You’ll still need to be yourself and play your part as you always have – it’s just that your margins are a little less well defined, your guard will come down.
And the hard line that formerly defined you is perforated and permeable.
You will be able to do this because for the first time you’ll be able to – completely and unconditionally – trust those you are teaming with.
In BIM and Integrated Design you have to be more than just your role.
You have to see ideas, possibilities and actions from multiple viewpoints and perspectives.
And make a concerted effort to not only couch what you say with your audience in mind – something you have been doing for ages – but consider the consequences for your line of action when it still just a line of thought in your mind.
It is a higher order of operating that is expected when you are at the big table.
The other day at a BIM-IPD/RUG meeting, I listened as several design professionals discussed their concerns about where the profession and industry is headed – while each spoke from their own perspective.

WHAT YOU WILL DO.
[A] In the passage on BIM and Integrated Design, how is the hard line that formerly defined you now described?
[B] In the entries, rewrite the lines from the one with "Given: Open the" through the end of the entries, swapping "breadcrumb" for "navigation" and leaving everything else unchanged.

(Extracted entries)
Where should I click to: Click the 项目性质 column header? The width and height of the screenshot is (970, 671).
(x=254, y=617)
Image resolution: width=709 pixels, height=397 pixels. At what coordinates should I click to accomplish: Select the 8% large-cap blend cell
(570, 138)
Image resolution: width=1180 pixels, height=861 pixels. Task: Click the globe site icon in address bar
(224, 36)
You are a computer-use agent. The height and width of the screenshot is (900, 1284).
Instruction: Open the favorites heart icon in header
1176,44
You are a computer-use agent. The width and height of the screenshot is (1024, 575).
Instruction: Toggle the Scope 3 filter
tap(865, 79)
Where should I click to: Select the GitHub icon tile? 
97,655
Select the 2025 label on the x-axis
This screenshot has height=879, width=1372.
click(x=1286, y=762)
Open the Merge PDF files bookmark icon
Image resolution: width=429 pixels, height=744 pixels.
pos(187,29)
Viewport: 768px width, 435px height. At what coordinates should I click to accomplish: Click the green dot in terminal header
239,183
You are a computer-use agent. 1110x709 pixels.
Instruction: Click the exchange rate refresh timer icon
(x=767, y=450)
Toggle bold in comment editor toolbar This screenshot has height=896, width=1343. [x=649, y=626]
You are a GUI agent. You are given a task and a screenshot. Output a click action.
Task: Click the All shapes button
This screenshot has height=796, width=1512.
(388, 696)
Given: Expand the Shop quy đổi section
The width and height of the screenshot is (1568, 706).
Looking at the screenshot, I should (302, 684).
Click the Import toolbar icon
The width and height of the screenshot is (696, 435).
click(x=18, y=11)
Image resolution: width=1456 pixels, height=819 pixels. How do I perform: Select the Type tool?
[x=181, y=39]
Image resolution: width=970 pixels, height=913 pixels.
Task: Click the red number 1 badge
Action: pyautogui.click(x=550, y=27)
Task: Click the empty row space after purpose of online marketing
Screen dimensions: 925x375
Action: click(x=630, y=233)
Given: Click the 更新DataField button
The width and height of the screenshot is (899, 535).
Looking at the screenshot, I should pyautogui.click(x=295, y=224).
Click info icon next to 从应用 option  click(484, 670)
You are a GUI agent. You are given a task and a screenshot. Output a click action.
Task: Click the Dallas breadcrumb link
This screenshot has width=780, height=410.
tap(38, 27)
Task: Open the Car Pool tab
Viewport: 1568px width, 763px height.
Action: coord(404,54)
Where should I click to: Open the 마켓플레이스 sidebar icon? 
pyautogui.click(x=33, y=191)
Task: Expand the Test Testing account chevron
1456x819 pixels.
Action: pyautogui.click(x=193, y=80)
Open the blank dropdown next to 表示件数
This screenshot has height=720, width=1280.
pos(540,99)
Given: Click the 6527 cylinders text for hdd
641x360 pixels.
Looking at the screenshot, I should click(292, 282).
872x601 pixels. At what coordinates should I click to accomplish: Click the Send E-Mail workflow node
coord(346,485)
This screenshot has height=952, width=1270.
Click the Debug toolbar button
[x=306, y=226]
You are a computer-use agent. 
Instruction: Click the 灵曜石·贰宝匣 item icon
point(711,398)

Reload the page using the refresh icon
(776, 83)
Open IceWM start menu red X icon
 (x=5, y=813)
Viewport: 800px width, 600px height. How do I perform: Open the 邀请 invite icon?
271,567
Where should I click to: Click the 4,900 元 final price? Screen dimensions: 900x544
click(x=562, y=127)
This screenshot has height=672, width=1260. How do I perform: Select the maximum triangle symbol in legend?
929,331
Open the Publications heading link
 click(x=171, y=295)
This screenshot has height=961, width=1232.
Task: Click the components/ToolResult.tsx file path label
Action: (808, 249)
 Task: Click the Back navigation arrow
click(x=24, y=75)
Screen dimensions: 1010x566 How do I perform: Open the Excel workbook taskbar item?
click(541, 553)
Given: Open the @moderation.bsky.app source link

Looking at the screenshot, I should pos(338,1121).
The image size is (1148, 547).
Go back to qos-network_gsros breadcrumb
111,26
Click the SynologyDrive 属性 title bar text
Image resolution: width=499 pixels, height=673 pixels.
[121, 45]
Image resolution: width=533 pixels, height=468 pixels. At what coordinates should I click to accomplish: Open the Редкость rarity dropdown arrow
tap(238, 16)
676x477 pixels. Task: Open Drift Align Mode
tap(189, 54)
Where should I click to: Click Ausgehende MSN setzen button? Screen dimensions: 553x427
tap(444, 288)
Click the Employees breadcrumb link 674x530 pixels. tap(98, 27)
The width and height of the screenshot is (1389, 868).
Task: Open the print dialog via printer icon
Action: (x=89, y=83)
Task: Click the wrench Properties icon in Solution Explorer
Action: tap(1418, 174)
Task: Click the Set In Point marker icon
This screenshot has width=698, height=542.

SOLVED TASKS.
[A] It is described as perforated and permeable.

[B]
Given: Open the @moderation.bsky.app source link

Looking at the screenshot, I should pos(338,1121).
The image size is (1148, 547).
Go back to qos-network_gsros navigation
111,26
Click the SynologyDrive 属性 title bar text
Image resolution: width=499 pixels, height=673 pixels.
[121, 45]
Image resolution: width=533 pixels, height=468 pixels. At what coordinates should I click to accomplish: Open the Редкость rarity dropdown arrow
tap(238, 16)
676x477 pixels. Task: Open Drift Align Mode
tap(189, 54)
Where should I click to: Click Ausgehende MSN setzen button? Screen dimensions: 553x427
tap(444, 288)
Click the Employees navigation link 674x530 pixels. tap(98, 27)
The width and height of the screenshot is (1389, 868).
Task: Open the print dialog via printer icon
Action: (x=89, y=83)
Task: Click the wrench Properties icon in Solution Explorer
Action: tap(1418, 174)
Task: Click the Set In Point marker icon
This screenshot has width=698, height=542.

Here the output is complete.